▶ _Consignes écrites_
1/ Dans le passage sur la messe de Gabès, relevez chacun des souhaits introduits par « faites que » dans le sermon cité.
2/ Imprimez, tel quel, le segment du passage sur la messe de Gabès qui va de « La sortie de » jusqu'à « fuir l'enthousiasme populaire. » inclus.

▶ _Passage donné_
··········
À l'église de Gabès, une messe d'action de grâces est célébrée à l'occasion de la libération de la ville.
Le général LECLERC assiste à cette messe entouré de ses officiers et des notabilités de la ville. Une foule énorme se presse dans la nef et déborde sur la place. L'aumônier du bataillon d'infanterie de marine et du Pacifique prononce un sermon dont le thème est ce cri du Christ :
« Mon Père, faites que nous soyons Un. Oui, Mon Dieu, faites que nous soyons unis pour la même cause pour laquelle nous luttons chacun de notre côté, faites que cessent les jalousies mesquines, les soupesages sordides de grades et de mérites.»
La sortie de l'église s'effectue aux cris de : « Vive de Gaulle ! » et « Vive Leclerc ! » et le général a quelque peine à fuir l'enthousiasme populaire.
Les engagements sont de plus en plus nombreux et nous comblons rapidement les vides creusés par les derniers combats. Il était temps car à la Colonne Volante, le commandant a été obligé de refuser, faute d'équipage à y mettre, une partie du matériel que les Britanniques lui avaient offert pour remplacer celui détruit au combat.
Un groupe de charmantes jeunes femmes, épouses des officiers de la garnison partis avec leurs troupes rejoindre les forces de l'A.F.N., s'attache à rendre notre séjour à Gabès le plus agréable possible.
··········
▶ _Données extraites_

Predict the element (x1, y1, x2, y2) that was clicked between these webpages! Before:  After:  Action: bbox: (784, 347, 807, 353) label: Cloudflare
··········
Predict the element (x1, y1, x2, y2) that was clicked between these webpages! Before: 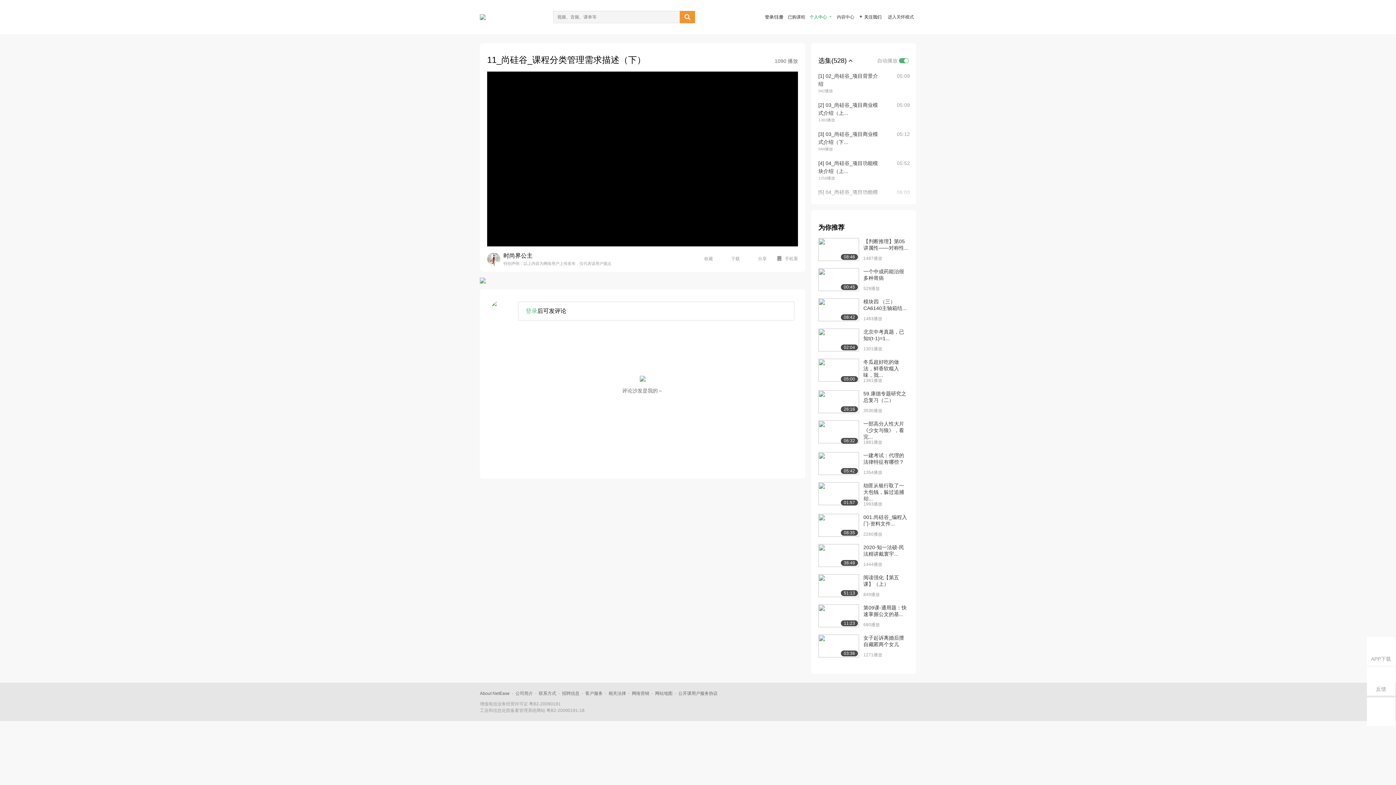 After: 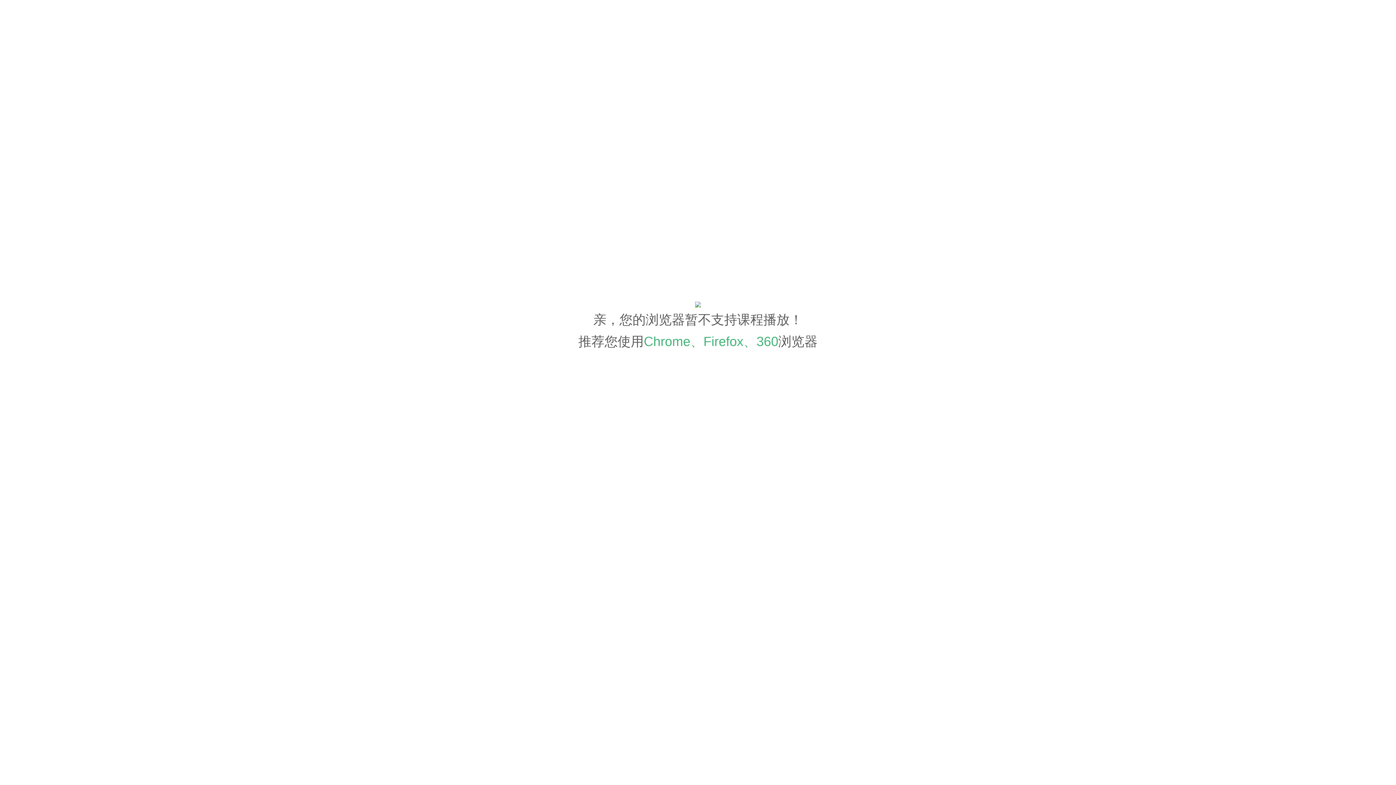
··········
▶ _Réponses attendues_
1/
- que nous soyons Un
- que nous soyons unis pour la même cause pour laquelle nous luttons chacun de notre côté
- que cessent les jalousies mesquines, les soupesages sordides de grades et de mérites

2/
La sortie de l'église s'effectue aux cris de : « Vive de Gaulle ! » et « Vive Leclerc ! » et le général a quelque peine à fuir l'enthousiasme populaire.